One would think, that most teenage girls probably baby (child) sat which would expose them to dealing with children, but still, society pushed young women to "start a family".

 

Another reason a woman wouldn't be a nurturing parent is forces in her life which prevent her from functioning in a nurturing way.  She may be dealing with family issues, including drugs and alcohol.  She may have fallen victim to drugs or alcohol because of her personal issues.  Dysfunctionalism is found in many households.

Family dysfunction is when anything happens so that ALL members of the family are not nurtured fully.

Many people have an inner child or teen that they carry inside.

 

To understand why your mother wasn't nurturing, you would have to know quite a lot about her life before you, and what happened to mold her personality.

Valued Contributor
Posts: 791
Registered: ‎08-24-2011

@ECBG Here is where some of us have a problem with your post:

 

"To understand why your mother wasn't nurturing, you would have to know quite a lot about her life before you, and what happened to mold her personality."

 

As others have mentioned here, when those of us read posts suggesting that we need to explore our mother's past to explain her behavior, we feel we are somehow asked to "understand" her, and perhaps forgive her.
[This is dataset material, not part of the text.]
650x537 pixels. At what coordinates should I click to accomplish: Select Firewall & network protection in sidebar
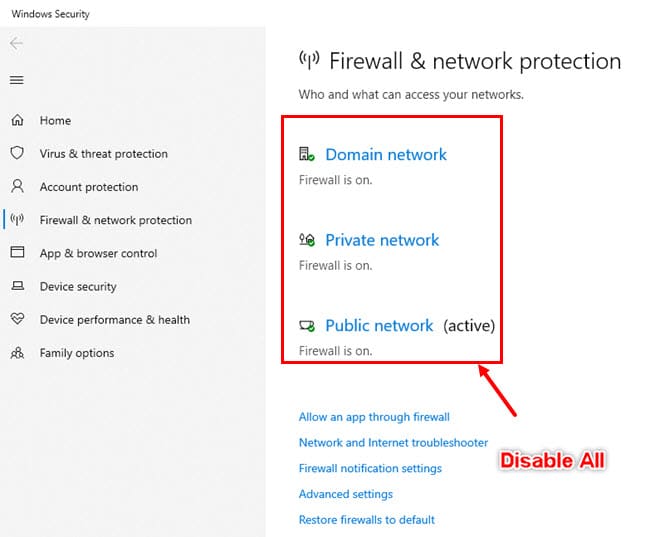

My own mother had an idyllic childhood growing up on a farm with two loving parents and siblings. Yet she was a cruel, cold and abusive woman who took real pleasure in hurting me, for decades. I find no comfort in reviewing her past, and it almost seems that we are expected to "get over it" when we are asked to give her behavior a pass due to possible problems in her past. There is a very distinct and unique void, a "hole in the heart" that comes from not being loved by your mother. Yes, other people can help you in your life, but NOTHING fills the void of a heartless mother.